[Activity] Repeat the records verbatim and leave the pictures out of your copy.

[Source information]
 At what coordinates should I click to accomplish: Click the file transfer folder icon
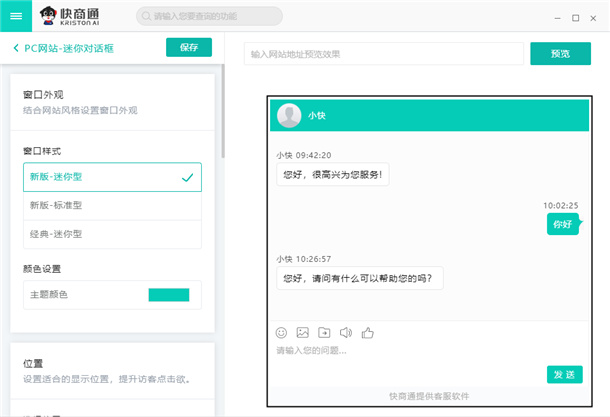pos(324,332)
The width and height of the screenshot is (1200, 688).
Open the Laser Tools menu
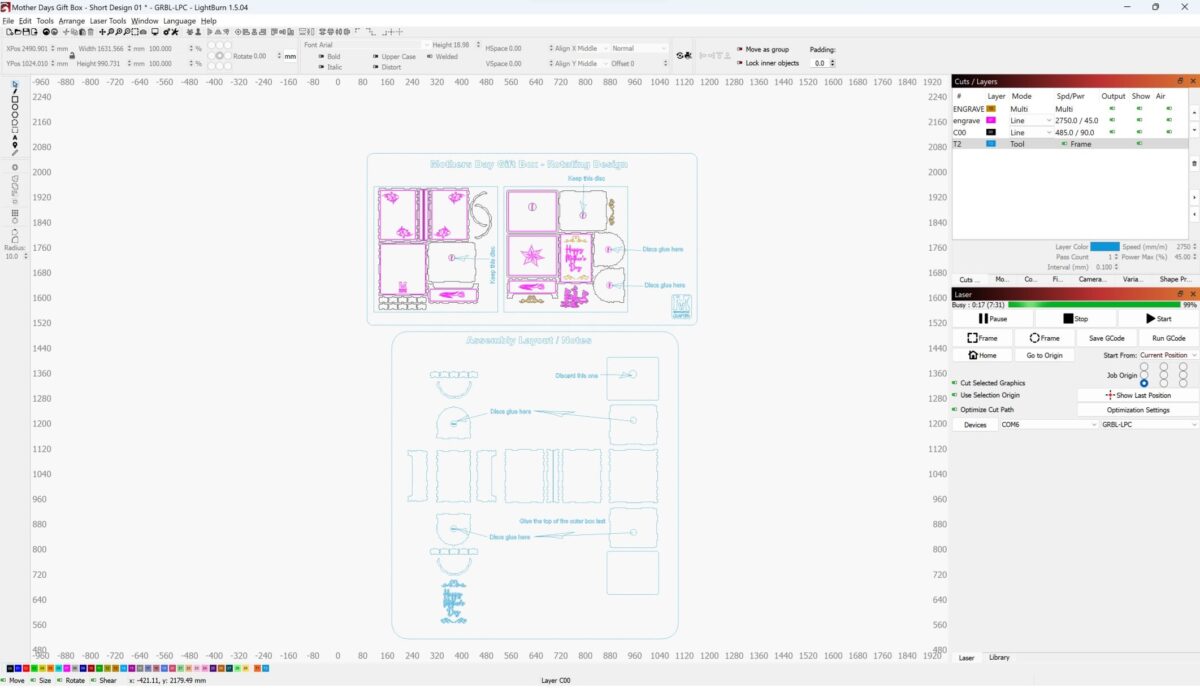point(108,20)
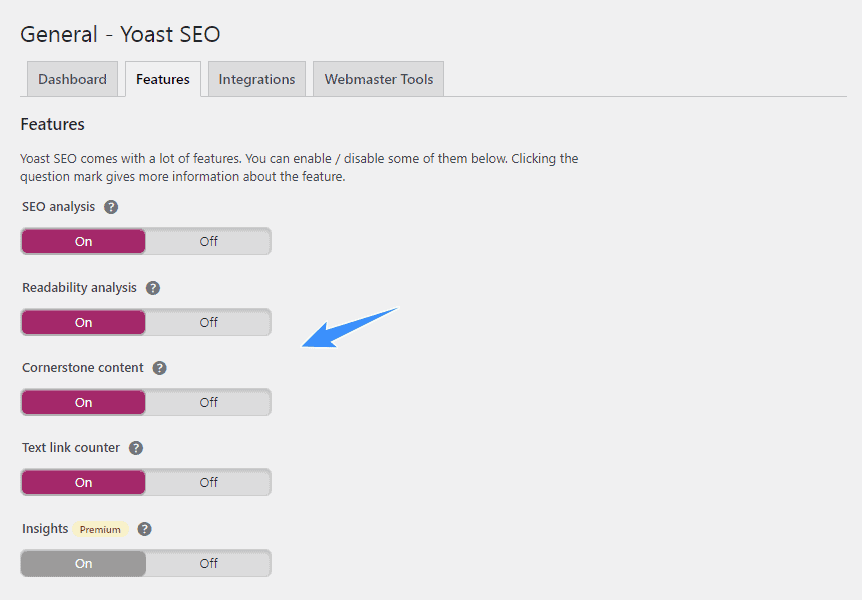The image size is (862, 600).
Task: Click the Readability analysis help icon
Action: [153, 288]
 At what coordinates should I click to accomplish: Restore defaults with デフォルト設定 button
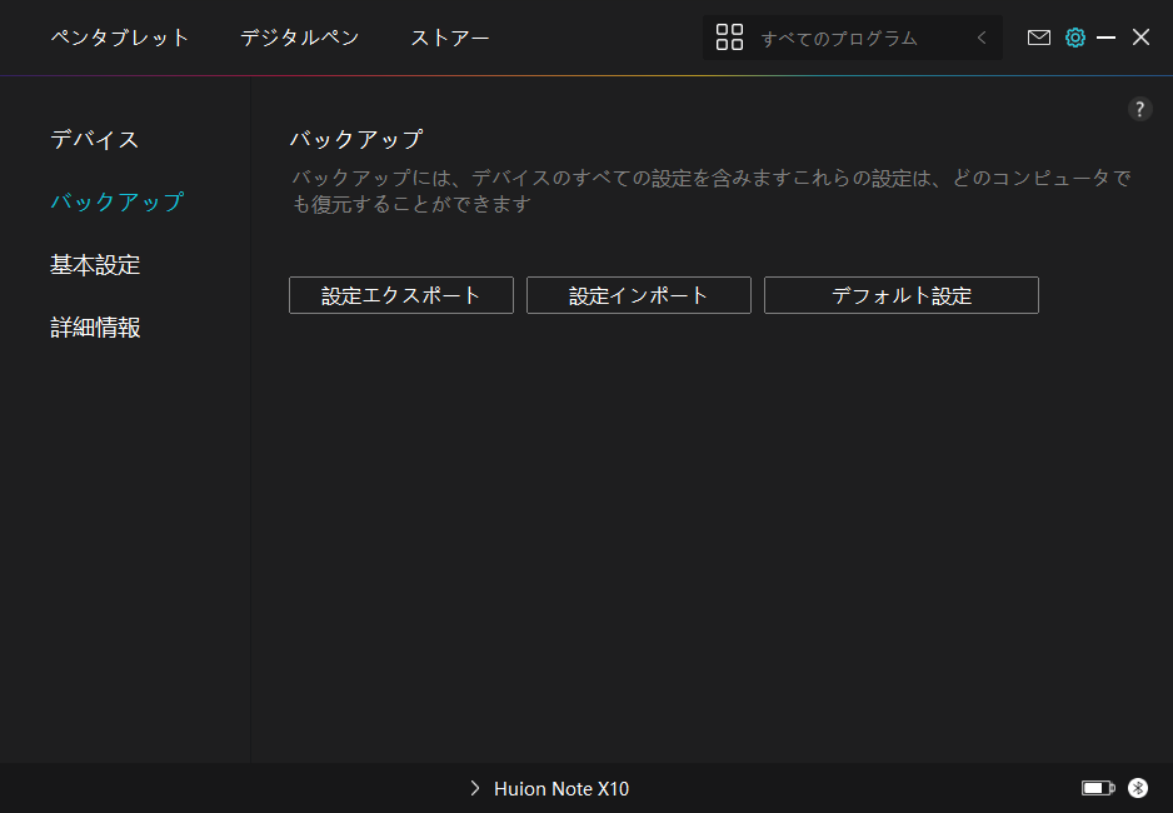[x=901, y=296]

[Result of the exercise]
 At what coordinates should I click to accomplish: Click the file transfer folder icon
pos(324,332)
The width and height of the screenshot is (1200, 688).
Open the Laser Tools menu
point(108,20)
The image size is (862, 600).
Task: Click the Readability analysis help icon
Action: [153, 288]
 At what coordinates should I click to accomplish: Restore defaults with デフォルト設定 button
[x=901, y=296]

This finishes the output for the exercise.